Federal pay lags private sector pay by 35 percent, according to a Federal Salary Council report.
The Council’s results are based on a model developed by the Bureau of Labor Statistics (BLS). The pay gap reflects the differences between base General Schedule (GS) rates and private sector pay for the same levels of work. The amount of the pay gap is hotly disputed by some private forecasters (e.g., Heritage Foundation and CATO Institute). who maintain that any pay gap, if there is one, favors federal pay. The General Accountability Office (GAO) has taken the view that there is no single correct way of comparing federal and private sector pay.
The Council reported that by law the 2014 federal civilian basic pay raise would be 1.3 percent. This is based on the calculated 1.8 percent increase in the Employment Cost Index (ECI) less .5 percent. In the past, the President has adjusted the calculated pay raise to reflect economic constraints and budgetary conditions. For example, federal pay was frozen in 2011 and 2012. For 2013 the president recommended a .5 percent raise, but requested and Congress agreed to hold off on any federal pay raise until after the current Continuing Resolution runs out in March, 2013. Congress approves the final amount, if any, of a pay raise in annual appropriations legislation.

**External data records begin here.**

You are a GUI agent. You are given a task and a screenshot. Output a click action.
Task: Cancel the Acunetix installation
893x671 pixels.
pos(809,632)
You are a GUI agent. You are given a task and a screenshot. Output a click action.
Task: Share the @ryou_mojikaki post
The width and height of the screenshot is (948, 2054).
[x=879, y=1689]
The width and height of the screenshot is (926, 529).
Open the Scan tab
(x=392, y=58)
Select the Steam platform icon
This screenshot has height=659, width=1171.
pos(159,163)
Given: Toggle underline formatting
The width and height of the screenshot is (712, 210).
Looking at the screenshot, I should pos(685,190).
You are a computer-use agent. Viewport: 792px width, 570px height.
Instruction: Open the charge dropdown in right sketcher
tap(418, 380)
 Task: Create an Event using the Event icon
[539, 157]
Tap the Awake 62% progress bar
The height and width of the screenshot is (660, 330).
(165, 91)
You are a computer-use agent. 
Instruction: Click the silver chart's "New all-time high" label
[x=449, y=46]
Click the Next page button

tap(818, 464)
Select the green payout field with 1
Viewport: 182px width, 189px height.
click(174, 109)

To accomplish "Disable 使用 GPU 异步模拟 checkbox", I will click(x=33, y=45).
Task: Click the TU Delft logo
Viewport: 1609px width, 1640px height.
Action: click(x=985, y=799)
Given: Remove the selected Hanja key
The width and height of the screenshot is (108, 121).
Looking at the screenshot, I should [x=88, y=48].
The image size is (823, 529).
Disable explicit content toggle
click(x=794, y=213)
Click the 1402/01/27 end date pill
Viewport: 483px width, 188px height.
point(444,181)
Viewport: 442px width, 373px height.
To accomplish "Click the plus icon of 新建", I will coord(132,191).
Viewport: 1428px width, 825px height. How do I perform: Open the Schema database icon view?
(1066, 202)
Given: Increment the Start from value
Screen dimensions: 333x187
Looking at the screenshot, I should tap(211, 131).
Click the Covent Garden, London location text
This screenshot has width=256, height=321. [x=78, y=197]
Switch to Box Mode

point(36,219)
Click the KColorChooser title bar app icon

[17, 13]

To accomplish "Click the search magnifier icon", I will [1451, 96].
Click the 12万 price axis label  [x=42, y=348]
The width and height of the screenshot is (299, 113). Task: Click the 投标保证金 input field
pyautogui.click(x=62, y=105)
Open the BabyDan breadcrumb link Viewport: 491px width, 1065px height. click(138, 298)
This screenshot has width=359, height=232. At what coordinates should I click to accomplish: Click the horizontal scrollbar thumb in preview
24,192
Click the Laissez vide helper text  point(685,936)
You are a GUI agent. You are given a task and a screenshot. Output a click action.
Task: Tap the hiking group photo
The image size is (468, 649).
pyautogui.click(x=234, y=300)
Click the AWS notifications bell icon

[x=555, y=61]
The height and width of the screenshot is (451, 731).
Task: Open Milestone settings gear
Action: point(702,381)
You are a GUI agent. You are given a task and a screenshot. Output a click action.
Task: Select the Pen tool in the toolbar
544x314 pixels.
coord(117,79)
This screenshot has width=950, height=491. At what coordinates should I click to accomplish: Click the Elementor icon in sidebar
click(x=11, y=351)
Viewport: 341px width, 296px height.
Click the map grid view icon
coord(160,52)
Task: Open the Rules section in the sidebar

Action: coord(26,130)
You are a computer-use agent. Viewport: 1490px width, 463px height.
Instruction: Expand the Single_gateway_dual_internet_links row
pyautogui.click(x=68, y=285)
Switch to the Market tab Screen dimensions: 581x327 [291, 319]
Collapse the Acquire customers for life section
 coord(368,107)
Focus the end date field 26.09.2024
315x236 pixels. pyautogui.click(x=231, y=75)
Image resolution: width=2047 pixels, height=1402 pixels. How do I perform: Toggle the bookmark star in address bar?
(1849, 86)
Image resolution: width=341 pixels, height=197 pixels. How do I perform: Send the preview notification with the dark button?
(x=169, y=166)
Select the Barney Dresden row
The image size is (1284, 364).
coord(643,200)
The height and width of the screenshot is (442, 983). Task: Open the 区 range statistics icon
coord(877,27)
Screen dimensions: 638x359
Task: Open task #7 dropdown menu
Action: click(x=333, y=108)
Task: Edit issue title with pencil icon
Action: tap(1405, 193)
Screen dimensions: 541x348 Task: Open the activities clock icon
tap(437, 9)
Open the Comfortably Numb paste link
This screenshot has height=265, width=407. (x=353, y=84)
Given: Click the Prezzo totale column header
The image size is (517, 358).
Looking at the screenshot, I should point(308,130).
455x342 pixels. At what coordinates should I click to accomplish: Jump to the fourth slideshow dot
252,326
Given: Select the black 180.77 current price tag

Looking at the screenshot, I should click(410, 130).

The Council also recommended 12 areas to be considered for designation as separate locality pay areas: Albany, NY; Albuquerque, NM; Austin, TX; Charlotte, NC; Colorado Springs, CO; Davenport, IA; Harrisburg, PA; Laredo, TX; Las Vegas, NV; Palm Bay, FL; St. Louis, MO; and Tucson, AZ.
The Federal Salary Council is an Advisory Group on federal pay composed of three experts on labor relations and pay policy and six representatives of federal employee organizations. The Council submits its recommendations to the President’s Pay Agent (the Secretary of Labor, the Director of the Office of Management and Budget, and the Director of the Office of Personnel Management) which presents final recommendations to the president.